**Exercise task 1:**
In the records, replace "profile" with "page" and change nothing else. Begin at the line that has "Open Zdc1030 profile from header name"; stop after the line that has "Viewport: 614px width, 1092px height.", and give back only those lines.

**Excerpt to read:**
If Buyer is not satisfied in its sole discretion with the results of its
inspection of all of the foregoing, Buyer may terminate this Agreement by
delivering written notice of such termination to Seller at any time prior to
expiration of the Inspection Period (the “Termination Notice”). If Buyer fails
to deliver the Termination Notice prior to expiration of the Inspection Period,
then the Inspection Period contingency will be deemed waived and this Agreement
shall continue in full force and effect in accordance with its terms. If Buyer
timely delivers the Termination Notice, then this Agreement will terminate,
Buyer shall promptly return to Seller the Due Diligence Materials and copies of
any third-party reports concerning the Property prepared on Buyer’s behalf (the
“Reports”), the Earnest Money shall be returned to Buyer promptly after Buyer’s
return of the Due Diligence Materials, and the parties shall have no further
obligations hereunder except for those obligations that expressly survive the
termination of this Agreement.

ARTICLE V.    CONDITIONS PRECEDENT TO CLOSING

Buyer’s obligations under this Agreement are expressly conditioned on, and
subject to satisfaction of, the following conditions precedent:

5.1  Performance by Seller. Seller shall have timely performed all material
obligations required by this Agreement to be performed by it.

5.2  Title Policy. Title Company shall be ready, willing, and able to issue the
Title Policy.

5.3  Representations and Warranties True. Seller’s representations and
warranties contained herein shall be true and correct in all material respects.

The conditions set forth in Sections 5.1 through 5.3 above are intended solely
for Buyer’s benefit. If any of the foregoing conditions are not satisfied as of
the Closing Date, Buyer shall have the right at its sole election either to
waive the condition in question and proceed with the purchase or, in the
alternative, to terminate this Agreement, whereupon this Agreement shall
terminate, Buyer shall return to Seller the Due Diligence Materials and copies
of the Reports, the Earnest Money shall be returned to Buyer promptly after
Buyer’s delivery to Seller of such materials, and the parties shall have no
further obligations hereunder except for those obligations that expressly
survive termination of this Agreement.

**Exercise task 2:**
Reproduce part of the contract excerpt word for word: begin at the words "5.3  Representations and Warranties"; stop after "survive termination of this Agreement.".

**Information provided:**
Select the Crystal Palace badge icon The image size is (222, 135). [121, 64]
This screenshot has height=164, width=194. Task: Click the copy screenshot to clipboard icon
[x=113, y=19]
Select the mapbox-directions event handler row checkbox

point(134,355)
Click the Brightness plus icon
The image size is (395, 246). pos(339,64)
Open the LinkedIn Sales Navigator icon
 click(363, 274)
==
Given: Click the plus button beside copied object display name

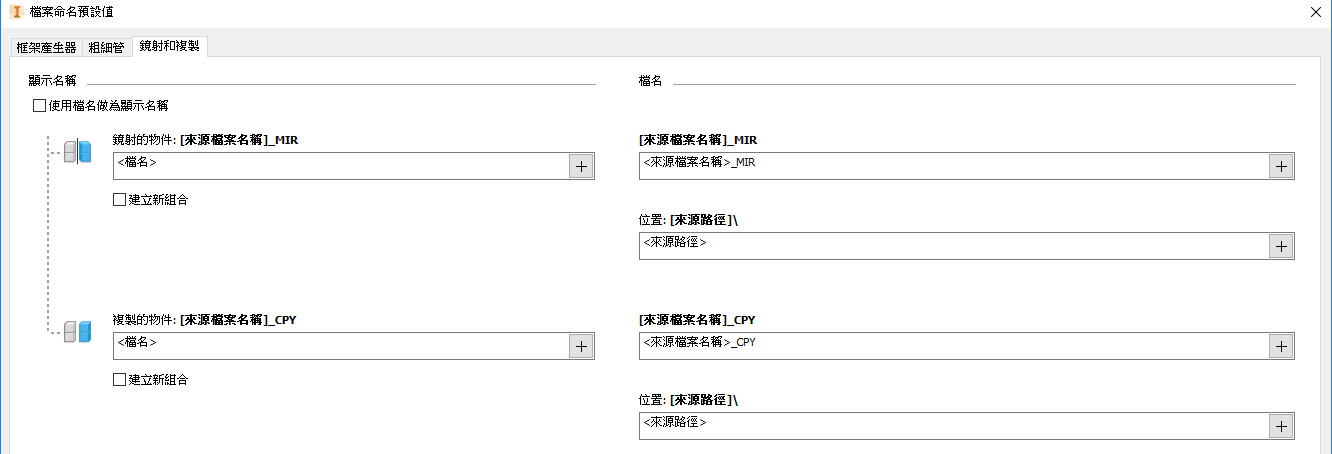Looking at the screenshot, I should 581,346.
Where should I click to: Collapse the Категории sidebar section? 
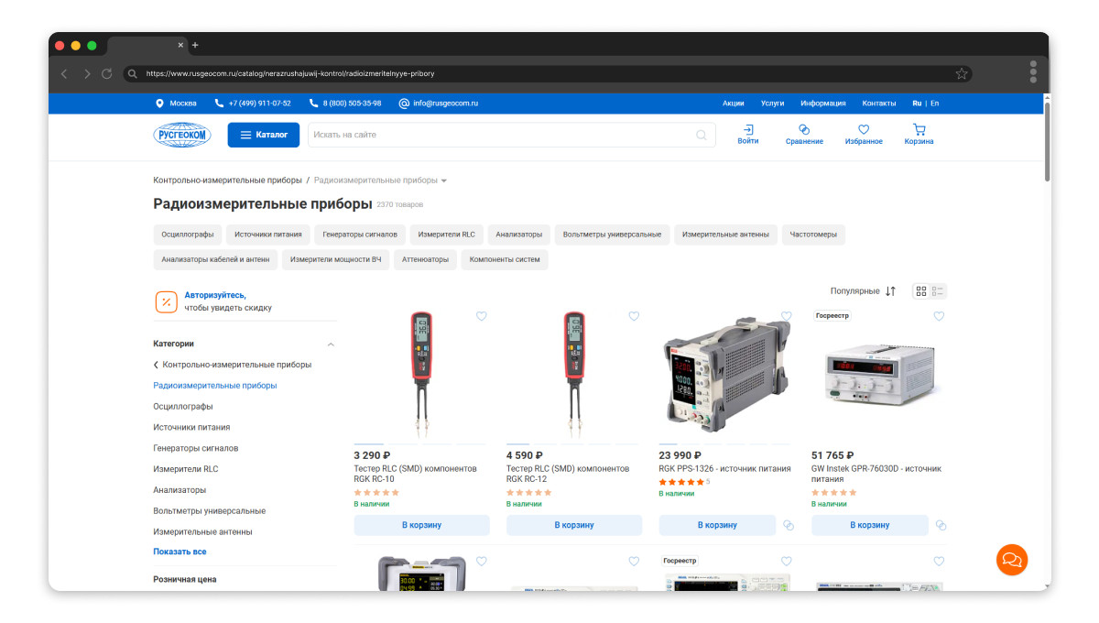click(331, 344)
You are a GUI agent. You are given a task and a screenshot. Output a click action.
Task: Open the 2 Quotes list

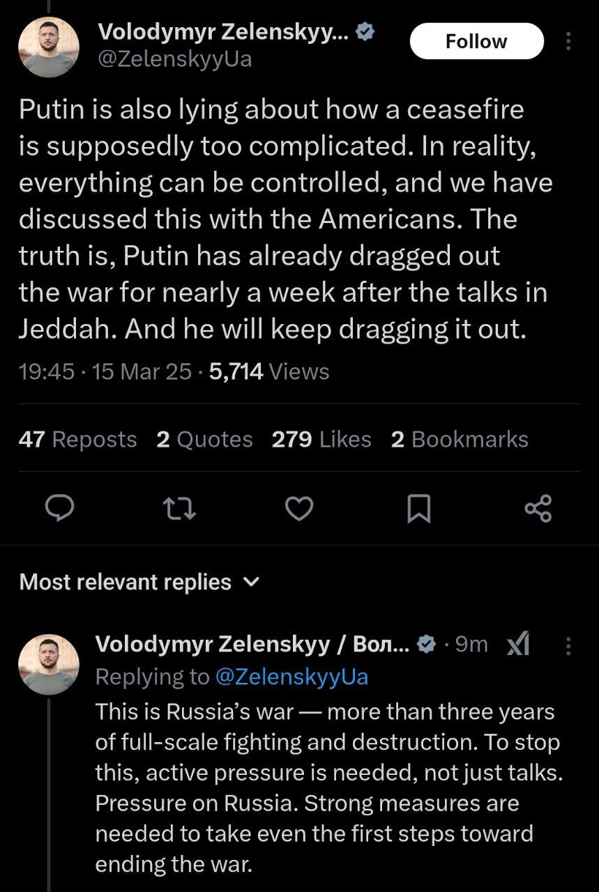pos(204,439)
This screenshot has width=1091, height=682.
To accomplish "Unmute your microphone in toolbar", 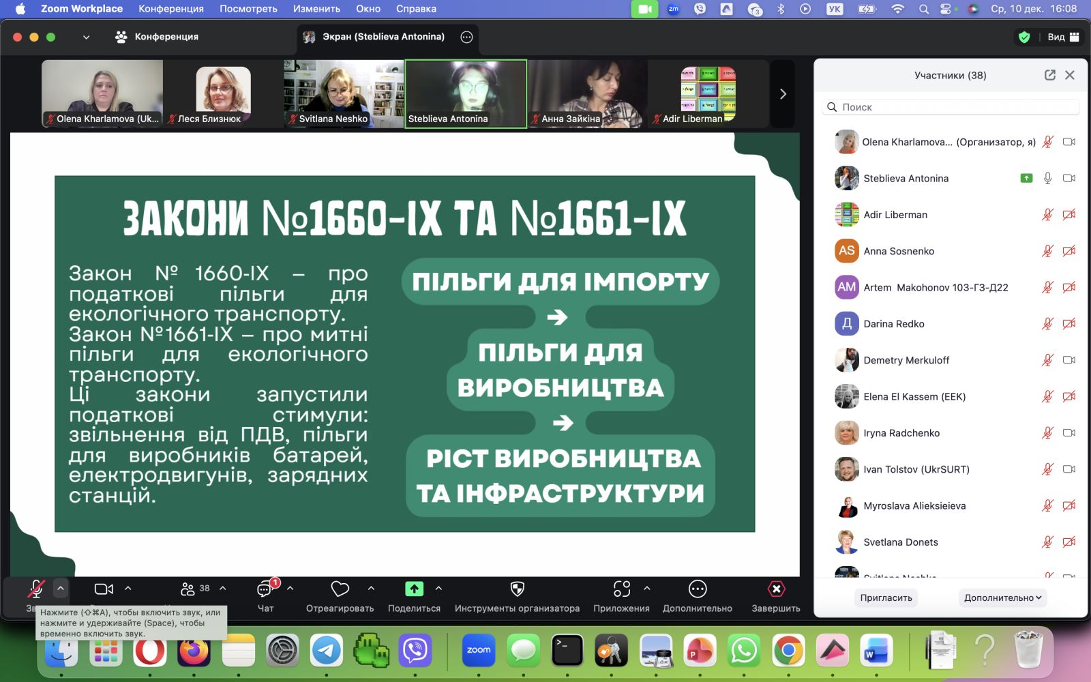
* * *
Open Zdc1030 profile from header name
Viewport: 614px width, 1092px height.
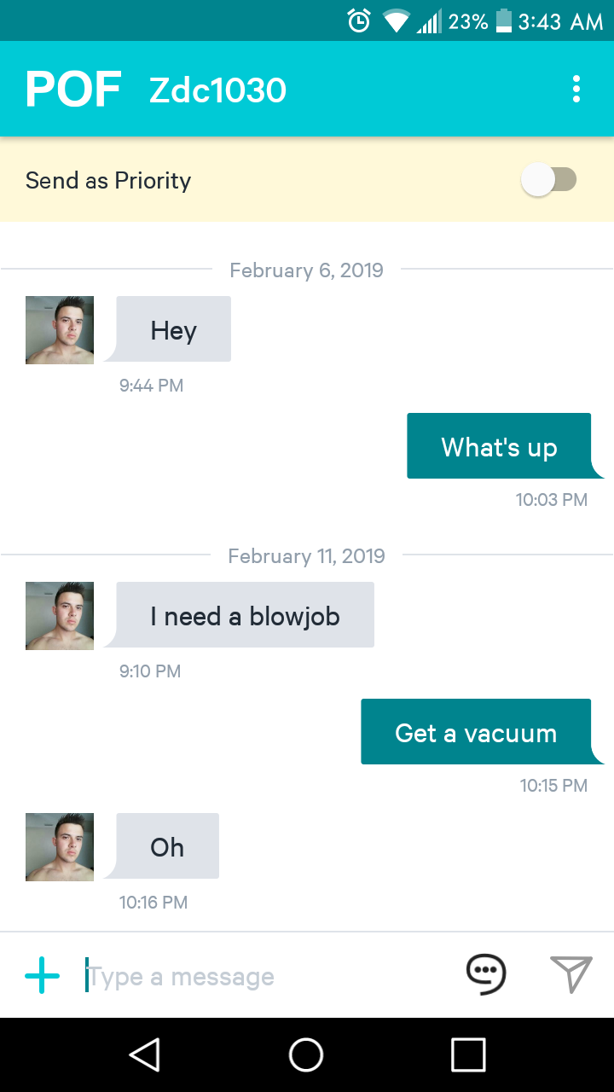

**Worked answer 1:**
Open Zdc1030 page from header name
Viewport: 614px width, 1092px height.

**Worked answer 2:**
5.3  Representations and Warranties True. Seller’s representations and
warranties contained herein shall be true and correct in all material respects.

The conditions set forth in Sections 5.1 through 5.3 above are intended solely
for Buyer’s benefit. If any of the foregoing conditions are not satisfied as of
the Closing Date, Buyer shall have the right at its sole election either to
waive the condition in question and proceed with the purchase or, in the
alternative, to terminate this Agreement, whereupon this Agreement shall
terminate, Buyer shall return to Seller the Due Diligence Materials and copies
of the Reports, the Earnest Money shall be returned to Buyer promptly after
Buyer’s delivery to Seller of such materials, and the parties shall have no
further obligations hereunder except for those obligations that expressly
survive termination of this Agreement.